Required work:
If a line in the data below contains the word "Hide", copy it out.

Collected data:
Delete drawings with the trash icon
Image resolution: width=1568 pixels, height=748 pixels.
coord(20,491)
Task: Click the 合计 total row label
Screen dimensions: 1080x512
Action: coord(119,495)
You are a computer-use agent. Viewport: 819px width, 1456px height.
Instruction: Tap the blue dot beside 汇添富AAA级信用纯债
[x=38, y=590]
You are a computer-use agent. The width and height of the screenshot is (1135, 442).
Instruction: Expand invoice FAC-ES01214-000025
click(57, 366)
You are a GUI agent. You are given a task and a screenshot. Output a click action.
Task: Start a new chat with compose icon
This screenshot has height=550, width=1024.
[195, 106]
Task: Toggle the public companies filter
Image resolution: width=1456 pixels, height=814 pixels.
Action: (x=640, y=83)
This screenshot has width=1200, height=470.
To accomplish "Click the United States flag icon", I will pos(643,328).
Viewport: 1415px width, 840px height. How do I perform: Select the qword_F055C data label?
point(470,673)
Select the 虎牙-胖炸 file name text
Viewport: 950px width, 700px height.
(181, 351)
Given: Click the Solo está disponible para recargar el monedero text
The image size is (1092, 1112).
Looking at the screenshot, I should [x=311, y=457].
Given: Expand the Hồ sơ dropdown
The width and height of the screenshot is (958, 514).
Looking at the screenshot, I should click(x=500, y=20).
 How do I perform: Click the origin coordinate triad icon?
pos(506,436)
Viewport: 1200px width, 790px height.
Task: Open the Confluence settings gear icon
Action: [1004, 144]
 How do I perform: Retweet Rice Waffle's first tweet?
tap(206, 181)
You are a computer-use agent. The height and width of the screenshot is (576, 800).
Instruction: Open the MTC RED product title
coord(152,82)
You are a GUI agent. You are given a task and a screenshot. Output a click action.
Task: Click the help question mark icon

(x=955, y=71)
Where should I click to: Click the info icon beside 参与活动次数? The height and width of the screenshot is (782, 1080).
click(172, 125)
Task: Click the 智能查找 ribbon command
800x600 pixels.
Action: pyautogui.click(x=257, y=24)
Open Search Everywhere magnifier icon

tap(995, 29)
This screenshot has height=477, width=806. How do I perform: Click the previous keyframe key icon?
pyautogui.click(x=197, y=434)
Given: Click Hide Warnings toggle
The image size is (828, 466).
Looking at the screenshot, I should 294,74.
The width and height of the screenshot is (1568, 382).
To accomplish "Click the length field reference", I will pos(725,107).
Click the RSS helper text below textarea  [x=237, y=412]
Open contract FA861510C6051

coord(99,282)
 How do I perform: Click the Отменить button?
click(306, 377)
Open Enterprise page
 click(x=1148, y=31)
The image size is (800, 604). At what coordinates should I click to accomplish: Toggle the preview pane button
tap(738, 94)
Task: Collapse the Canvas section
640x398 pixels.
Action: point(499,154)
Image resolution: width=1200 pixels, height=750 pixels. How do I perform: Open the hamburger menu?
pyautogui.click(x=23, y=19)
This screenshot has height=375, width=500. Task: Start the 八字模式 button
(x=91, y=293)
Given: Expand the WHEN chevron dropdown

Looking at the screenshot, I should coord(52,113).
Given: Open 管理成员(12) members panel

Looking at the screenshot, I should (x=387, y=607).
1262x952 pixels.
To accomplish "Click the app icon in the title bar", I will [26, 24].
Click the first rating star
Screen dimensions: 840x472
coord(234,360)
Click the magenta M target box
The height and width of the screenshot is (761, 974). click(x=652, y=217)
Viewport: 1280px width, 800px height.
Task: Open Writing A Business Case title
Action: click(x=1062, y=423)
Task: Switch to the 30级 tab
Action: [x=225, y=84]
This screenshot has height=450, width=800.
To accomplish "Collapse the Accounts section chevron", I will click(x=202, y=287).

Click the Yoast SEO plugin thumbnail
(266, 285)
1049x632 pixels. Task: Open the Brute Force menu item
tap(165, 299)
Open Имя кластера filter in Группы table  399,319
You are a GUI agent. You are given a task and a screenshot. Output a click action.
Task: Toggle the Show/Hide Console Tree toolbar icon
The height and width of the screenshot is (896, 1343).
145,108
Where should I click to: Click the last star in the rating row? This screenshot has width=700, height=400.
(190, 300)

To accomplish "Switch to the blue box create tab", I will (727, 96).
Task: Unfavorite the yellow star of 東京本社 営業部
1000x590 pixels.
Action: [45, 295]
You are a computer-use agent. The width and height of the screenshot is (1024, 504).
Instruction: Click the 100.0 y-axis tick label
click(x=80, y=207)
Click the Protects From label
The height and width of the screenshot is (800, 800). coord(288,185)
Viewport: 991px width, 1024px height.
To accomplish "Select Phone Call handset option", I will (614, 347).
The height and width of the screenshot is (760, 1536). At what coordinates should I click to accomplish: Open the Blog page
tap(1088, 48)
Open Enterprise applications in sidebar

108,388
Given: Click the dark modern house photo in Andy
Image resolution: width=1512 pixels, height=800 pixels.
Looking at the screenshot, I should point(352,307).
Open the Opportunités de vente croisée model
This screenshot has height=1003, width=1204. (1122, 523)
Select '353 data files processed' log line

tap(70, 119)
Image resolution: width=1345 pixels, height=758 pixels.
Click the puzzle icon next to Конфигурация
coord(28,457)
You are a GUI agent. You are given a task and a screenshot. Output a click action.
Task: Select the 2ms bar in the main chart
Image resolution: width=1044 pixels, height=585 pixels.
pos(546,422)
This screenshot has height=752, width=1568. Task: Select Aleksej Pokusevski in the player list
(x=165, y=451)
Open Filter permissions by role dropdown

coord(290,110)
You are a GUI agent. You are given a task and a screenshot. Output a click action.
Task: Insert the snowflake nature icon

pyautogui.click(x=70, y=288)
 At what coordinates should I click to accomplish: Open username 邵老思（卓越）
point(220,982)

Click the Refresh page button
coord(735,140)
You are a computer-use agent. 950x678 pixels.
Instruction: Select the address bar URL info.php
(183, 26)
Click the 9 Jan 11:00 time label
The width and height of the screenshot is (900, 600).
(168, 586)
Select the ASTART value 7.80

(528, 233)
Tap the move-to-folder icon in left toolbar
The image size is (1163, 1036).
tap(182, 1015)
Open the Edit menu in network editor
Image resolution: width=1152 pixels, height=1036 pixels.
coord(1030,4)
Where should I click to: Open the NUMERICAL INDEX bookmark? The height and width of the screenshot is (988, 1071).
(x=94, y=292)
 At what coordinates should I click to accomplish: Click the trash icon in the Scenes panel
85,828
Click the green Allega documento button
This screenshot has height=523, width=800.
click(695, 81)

Output of the task:
Given: Click Hide Warnings toggle
Task: Toggle the Show/Hide Console Tree toolbar icon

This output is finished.